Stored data
====

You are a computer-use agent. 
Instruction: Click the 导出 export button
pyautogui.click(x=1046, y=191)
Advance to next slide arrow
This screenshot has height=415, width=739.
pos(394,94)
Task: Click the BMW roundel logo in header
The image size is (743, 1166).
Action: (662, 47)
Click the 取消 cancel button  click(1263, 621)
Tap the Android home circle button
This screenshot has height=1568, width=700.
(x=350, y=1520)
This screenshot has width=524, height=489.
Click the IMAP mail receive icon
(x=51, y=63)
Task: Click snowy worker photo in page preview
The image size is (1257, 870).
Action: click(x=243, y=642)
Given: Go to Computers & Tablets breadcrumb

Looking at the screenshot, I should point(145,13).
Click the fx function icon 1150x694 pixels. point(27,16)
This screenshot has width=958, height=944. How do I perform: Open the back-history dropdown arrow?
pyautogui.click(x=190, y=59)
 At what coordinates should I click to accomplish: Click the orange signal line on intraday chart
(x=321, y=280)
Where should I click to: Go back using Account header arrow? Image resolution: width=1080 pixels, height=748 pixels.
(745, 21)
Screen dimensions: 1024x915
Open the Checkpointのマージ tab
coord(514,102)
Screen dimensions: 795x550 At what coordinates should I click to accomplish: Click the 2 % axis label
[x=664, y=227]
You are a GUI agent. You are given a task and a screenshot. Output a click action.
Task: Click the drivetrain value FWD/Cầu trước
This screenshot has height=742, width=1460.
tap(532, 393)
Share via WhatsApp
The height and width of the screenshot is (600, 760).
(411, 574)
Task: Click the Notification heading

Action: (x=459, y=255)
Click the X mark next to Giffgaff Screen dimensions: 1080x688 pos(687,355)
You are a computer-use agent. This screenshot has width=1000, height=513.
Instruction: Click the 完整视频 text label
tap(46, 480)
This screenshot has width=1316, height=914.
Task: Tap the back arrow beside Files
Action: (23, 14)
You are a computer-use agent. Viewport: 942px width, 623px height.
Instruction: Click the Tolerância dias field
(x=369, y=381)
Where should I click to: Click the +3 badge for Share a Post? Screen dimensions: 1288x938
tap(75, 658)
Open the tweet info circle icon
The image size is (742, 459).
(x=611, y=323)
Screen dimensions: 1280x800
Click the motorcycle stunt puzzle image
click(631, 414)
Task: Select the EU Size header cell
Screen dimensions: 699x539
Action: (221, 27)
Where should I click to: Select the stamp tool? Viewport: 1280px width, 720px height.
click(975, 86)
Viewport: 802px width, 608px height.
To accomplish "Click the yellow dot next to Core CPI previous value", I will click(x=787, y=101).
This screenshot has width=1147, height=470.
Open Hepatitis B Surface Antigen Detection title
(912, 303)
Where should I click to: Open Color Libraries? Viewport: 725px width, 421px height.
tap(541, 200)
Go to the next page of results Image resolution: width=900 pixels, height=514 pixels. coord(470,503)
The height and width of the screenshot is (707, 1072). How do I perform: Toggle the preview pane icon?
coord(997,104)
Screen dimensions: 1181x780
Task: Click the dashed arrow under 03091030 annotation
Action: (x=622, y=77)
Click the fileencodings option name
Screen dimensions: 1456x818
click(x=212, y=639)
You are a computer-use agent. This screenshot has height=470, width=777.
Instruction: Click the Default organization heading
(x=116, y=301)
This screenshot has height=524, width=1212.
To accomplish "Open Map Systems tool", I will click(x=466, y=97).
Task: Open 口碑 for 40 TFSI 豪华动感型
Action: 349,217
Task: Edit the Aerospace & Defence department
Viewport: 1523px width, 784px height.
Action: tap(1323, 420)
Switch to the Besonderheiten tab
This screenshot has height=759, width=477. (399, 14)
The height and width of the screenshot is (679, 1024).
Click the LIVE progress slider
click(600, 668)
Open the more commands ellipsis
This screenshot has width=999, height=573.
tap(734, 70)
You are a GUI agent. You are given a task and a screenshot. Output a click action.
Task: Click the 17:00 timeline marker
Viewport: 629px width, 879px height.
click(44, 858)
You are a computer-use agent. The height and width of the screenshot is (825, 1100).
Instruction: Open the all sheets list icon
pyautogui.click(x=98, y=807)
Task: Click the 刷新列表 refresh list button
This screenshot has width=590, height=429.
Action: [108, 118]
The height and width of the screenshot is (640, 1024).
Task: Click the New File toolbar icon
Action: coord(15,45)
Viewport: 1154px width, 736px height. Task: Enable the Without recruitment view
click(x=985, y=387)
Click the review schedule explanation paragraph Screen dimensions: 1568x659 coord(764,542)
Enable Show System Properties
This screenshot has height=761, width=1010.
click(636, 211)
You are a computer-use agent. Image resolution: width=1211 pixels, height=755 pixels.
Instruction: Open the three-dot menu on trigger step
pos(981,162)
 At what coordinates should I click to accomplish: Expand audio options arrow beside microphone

====

A word-for-word restatement of all the records is required.

You are a computer-use agent. 
Instruction: Click the 导出 export button
pyautogui.click(x=1046, y=191)
Advance to next slide arrow
This screenshot has height=415, width=739.
pos(394,94)
Task: Click the BMW roundel logo in header
The image size is (743, 1166).
Action: (662, 47)
Click the 取消 cancel button  click(1263, 621)
Tap the Android home circle button
This screenshot has height=1568, width=700.
(x=350, y=1520)
This screenshot has width=524, height=489.
Click the IMAP mail receive icon
(x=51, y=63)
Task: Click snowy worker photo in page preview
The image size is (1257, 870).
Action: click(x=243, y=642)
Given: Go to Computers & Tablets breadcrumb

Looking at the screenshot, I should point(145,13).
Click the fx function icon 1150x694 pixels. point(27,16)
This screenshot has width=958, height=944. How do I perform: Open the back-history dropdown arrow?
pyautogui.click(x=190, y=59)
 At what coordinates should I click to accomplish: Click the orange signal line on intraday chart
(x=321, y=280)
Where should I click to: Go back using Account header arrow? Image resolution: width=1080 pixels, height=748 pixels.
(745, 21)
Screen dimensions: 1024x915
Open the Checkpointのマージ tab
coord(514,102)
Screen dimensions: 795x550 At what coordinates should I click to accomplish: Click the 2 % axis label
[x=664, y=227]
You are a GUI agent. You are given a task and a screenshot. Output a click action.
Task: Click the drivetrain value FWD/Cầu trước
This screenshot has height=742, width=1460.
tap(532, 393)
Share via WhatsApp
The height and width of the screenshot is (600, 760).
(411, 574)
Task: Click the Notification heading

Action: (x=459, y=255)
Click the X mark next to Giffgaff Screen dimensions: 1080x688 pos(687,355)
You are a computer-use agent. This screenshot has width=1000, height=513.
Instruction: Click the 完整视频 text label
tap(46, 480)
This screenshot has width=1316, height=914.
Task: Tap the back arrow beside Files
Action: (23, 14)
You are a computer-use agent. Viewport: 942px width, 623px height.
Instruction: Click the Tolerância dias field
(x=369, y=381)
Where should I click to: Click the +3 badge for Share a Post? Screen dimensions: 1288x938
tap(75, 658)
Open the tweet info circle icon
The image size is (742, 459).
(x=611, y=323)
Screen dimensions: 1280x800
Click the motorcycle stunt puzzle image
click(631, 414)
Task: Select the EU Size header cell
Screen dimensions: 699x539
Action: (221, 27)
Where should I click to: Select the stamp tool? Viewport: 1280px width, 720px height.
click(975, 86)
Viewport: 802px width, 608px height.
To accomplish "Click the yellow dot next to Core CPI previous value", I will click(x=787, y=101).
This screenshot has width=1147, height=470.
Open Hepatitis B Surface Antigen Detection title
(912, 303)
Where should I click to: Open Color Libraries? Viewport: 725px width, 421px height.
tap(541, 200)
Go to the next page of results Image resolution: width=900 pixels, height=514 pixels. coord(470,503)
The height and width of the screenshot is (707, 1072). How do I perform: Toggle the preview pane icon?
coord(997,104)
Screen dimensions: 1181x780
Task: Click the dashed arrow under 03091030 annotation
Action: (x=622, y=77)
Click the fileencodings option name
Screen dimensions: 1456x818
click(x=212, y=639)
You are a computer-use agent. This screenshot has height=470, width=777.
Instruction: Click the Default organization heading
(x=116, y=301)
This screenshot has height=524, width=1212.
To accomplish "Open Map Systems tool", I will click(x=466, y=97).
Task: Open 口碑 for 40 TFSI 豪华动感型
Action: 349,217
Task: Edit the Aerospace & Defence department
Viewport: 1523px width, 784px height.
Action: tap(1323, 420)
Switch to the Besonderheiten tab
This screenshot has height=759, width=477. (399, 14)
The height and width of the screenshot is (679, 1024).
Click the LIVE progress slider
click(600, 668)
Open the more commands ellipsis
This screenshot has width=999, height=573.
tap(734, 70)
You are a GUI agent. You are given a task and a screenshot. Output a click action.
Task: Click the 17:00 timeline marker
Viewport: 629px width, 879px height.
click(44, 858)
You are a computer-use agent. The height and width of the screenshot is (825, 1100).
Instruction: Open the all sheets list icon
pyautogui.click(x=98, y=807)
Task: Click the 刷新列表 refresh list button
This screenshot has width=590, height=429.
Action: [108, 118]
The height and width of the screenshot is (640, 1024).
Task: Click the New File toolbar icon
Action: coord(15,45)
Viewport: 1154px width, 736px height. Task: Enable the Without recruitment view
click(x=985, y=387)
Click the review schedule explanation paragraph Screen dimensions: 1568x659 coord(764,542)
Enable Show System Properties
This screenshot has height=761, width=1010.
click(636, 211)
You are a computer-use agent. Image resolution: width=1211 pixels, height=755 pixels.
Instruction: Open the three-dot menu on trigger step
pos(981,162)
 At what coordinates should I click to accomplish: Expand audio options arrow beside microphone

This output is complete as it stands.